English education, Hong Kong style

Be warned, people of England. Nick Gibb, your Minister for Schools, will soon visit Hong Kong.

Somehow, I suspect Gibb isn't coming here to sniff out models of creative play for the under-11s. Hmm. Maybe rote learning, brain drilling, and rigor? (Possibly just falling short of the mortis kind.)

I bet, following Gove's tour, he's sent here on a mission to snaffle Hong Kong education formula, then apply it like a panacea to your school system.

It could be a matter of celebration or dread; it's up to you.

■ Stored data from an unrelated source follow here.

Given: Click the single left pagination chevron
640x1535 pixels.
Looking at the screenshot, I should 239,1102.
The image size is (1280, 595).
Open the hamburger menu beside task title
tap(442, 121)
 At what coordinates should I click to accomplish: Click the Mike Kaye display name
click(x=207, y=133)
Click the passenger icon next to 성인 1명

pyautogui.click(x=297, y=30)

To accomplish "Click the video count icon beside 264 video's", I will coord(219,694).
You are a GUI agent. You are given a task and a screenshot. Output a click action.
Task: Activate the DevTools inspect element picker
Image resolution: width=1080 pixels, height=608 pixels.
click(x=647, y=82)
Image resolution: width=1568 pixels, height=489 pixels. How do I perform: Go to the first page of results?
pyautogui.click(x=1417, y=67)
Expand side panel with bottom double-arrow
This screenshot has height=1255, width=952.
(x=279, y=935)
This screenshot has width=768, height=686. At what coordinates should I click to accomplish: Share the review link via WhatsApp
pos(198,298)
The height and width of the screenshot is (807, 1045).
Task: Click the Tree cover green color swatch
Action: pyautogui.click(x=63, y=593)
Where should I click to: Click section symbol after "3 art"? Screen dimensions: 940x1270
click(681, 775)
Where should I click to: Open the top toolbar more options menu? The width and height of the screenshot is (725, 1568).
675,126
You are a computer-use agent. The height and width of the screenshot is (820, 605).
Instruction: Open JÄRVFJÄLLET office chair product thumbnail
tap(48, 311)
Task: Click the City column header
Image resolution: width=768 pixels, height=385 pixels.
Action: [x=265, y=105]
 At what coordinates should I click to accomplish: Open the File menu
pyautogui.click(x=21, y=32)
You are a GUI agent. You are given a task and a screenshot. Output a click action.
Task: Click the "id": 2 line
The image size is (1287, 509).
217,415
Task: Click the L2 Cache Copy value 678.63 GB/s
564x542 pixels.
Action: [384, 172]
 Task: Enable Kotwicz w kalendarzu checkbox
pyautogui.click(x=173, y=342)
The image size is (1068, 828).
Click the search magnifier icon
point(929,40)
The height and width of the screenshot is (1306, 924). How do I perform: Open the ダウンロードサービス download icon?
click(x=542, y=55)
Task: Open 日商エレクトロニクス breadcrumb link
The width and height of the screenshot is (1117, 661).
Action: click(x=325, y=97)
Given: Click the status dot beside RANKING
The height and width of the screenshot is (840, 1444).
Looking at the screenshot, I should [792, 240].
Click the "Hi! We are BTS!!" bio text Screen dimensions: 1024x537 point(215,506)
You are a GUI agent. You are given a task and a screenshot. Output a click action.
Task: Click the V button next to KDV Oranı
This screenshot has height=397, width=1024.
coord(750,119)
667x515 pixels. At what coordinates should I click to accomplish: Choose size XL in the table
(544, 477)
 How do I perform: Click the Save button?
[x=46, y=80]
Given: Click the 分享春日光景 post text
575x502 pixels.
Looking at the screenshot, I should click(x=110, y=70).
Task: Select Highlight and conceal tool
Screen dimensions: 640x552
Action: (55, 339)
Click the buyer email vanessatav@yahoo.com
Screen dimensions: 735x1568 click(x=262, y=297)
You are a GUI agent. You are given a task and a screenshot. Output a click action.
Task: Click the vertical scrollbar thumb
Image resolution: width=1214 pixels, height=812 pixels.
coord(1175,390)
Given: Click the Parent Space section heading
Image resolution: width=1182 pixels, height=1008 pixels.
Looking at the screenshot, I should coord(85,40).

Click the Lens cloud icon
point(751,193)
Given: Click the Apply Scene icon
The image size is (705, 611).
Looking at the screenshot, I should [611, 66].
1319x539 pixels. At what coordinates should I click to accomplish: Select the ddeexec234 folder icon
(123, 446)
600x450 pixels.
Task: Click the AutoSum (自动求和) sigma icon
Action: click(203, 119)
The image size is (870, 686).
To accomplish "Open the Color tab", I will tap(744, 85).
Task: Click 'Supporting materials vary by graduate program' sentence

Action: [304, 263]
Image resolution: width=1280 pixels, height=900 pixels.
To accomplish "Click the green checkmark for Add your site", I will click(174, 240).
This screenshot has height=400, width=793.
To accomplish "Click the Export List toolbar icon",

But it seems logical, does it not, that if Hong Kong education style tops world league tables, then you should be able to lift it up and apply it somewhere else?

I recognise the pattern of thinking that gets you there. It's the same as when I drink a bottle of red wine. I can combine supreme confidence based on complete ignorance. The more I drink, the more confident I become! After the second bottle, everything makes sense.

Well, you'd be right to say I wouldn't know; I'm in no place to talk, since we've avoided HK schools. I'm only forming my opinions about the schooling regime on what I've read, the people I've spoken to, the comments of educationalists who work here, and the friends of my kids who are schooled (the kids who are usually dying on their feet by Fridays, 4pm).

If the news of a Hong Kong schooling regime is fearful to you, you can always hope.

Like, when I'm minister of schools. I'll make a law! Every week, rain or shine, the kids go outdoors, where they'll meet lots and lots of people, and find poetry, biology, geography, art, science, philosophy, politics, and all the thinkings of all the world.

I should let Nick Gibb know the alternative you could have.

1 comment:

Helen of SJ said...

When you're the minister of schools, I'll send my kids to school, seriously!